▶ _Activity_
Pick up the conference notes on university student-success and analytics projects at the point where they end, and keep writing them.

▶ _Text under study_
Segment Open
Next steps: Expansion of advising to College of Engineering in fall 2018. How to tell story to faculty? EDW collaboration – could move into data lake. Where does application live? Is it yet another place to go? Implications for campus data and cloud platform strategy in general?

MyUW: Supporting the Student Lifecycle – Jim Phelps (Washington)

Used User Center Design including a student diary where they asked students to collect their information needs.

Findings: information overload; critical information hard to find; time management is difficult; information needs are dynamic, but predictable

Design goals: Personal, critical, curated, relevant, timely

Arrive at: actionable and personalized content on “cards”

Show students what they most need based on time in the quarter. e.g. where are my classes in weeks 1 and 2, when can I register in week 5, when are my finals in week 8.

Aggregates data from multiple sources.

Understanding the student lifecycle experience – transitioning to UW, exploring majors, in major, transitioning to profession

Understanding the co-curricular experience – Present interest, social catalyst, internalized motivation, major blocker?, information seeking, participation in co-curricular. How do we build a social component to help students connect?

Husky experience toolkit – tailored messages.

Assessment – continue to assess effectiveness and usability if MyUW and Husky Experience Toolkit. Surveys, log analysis, “guerilla” user studies. Feeds back into user-centered design process.

UC San Diego – Harnessing the power of analytics for student success – Amin Qazi and Christopher Rice

What is a student? Matriculated; non-matriculated; extension; undergraduate/graduate/professional; how long is one considered a student?

What constitutes success? better grades; improved time-to-graduation; retention; quality of experience; getting needed courses; improved job performance or advancement; personal satisfaction

What do students want? High quality degrees that are more career oriented and time compressed; sequential programs linking graduate offerings; dual graduate programs; online degrees from reputable institutions; stackable progression models

Building advanced data capability to: prepare the university for the application of AI and Machine Learning; guide reallocation of scarce resources in data driven ways; harness automation; empower units to harness the power of analytics

Overview of next generation data warehouse – layered architecture. Core data in middle, applications feed data in and out, connected by APIs.

Platform predictive capabilities (builit on SAP Hana) – also working with Google and Amazon.

Bringing all information from university into a single data warehouse. Activity hubs (employee, student, academic activity, facilities, financial activity, advancement & alumni activity). Working on student activity hub first. Real-time data, personalized messaging and interactions, complete data integration, next-generation data science. Three classes of analytics: institutional, academic, learning.
Segment Closed
▶ _Data provided_
Segment Open
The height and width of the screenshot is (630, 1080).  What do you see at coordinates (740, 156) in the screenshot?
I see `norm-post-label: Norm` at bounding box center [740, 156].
Segment Closed
▶ _Reply_
Curated view of data, de-identified – demographics, enrollment, majors/minors, retention, student statistics per term, etc. Reports are generated by people in business units, delivered by Tableau or Cognos or API. Multiple levels of security. 10 years of data from SIS, seven years of data from LMS, rolling out now.

Goal is to have four activity hubs up by end of year, and sunset the enterprise data warehouse in two years.

Retrospective and Predictive analytics for student success.

Architecture is not enough. You must build a culture around analytics: Communities of practice; data governance committee; missionary work; easy to use platforms & tools; pushing analytics to the edges, away from ITS.

Strategic Academic Program Development (use data to build RFPs) – meritocracy of ideas, reach across campus, experiment (fail, learn, repeat), focus on what is best for the student?

 

 

 

CSG Spring 2018 – Strategically reallocating/restructuring IT resources

Paul Erickson (Nebraska, Lincoln)

Stage Set

Jim Phelps (Washington)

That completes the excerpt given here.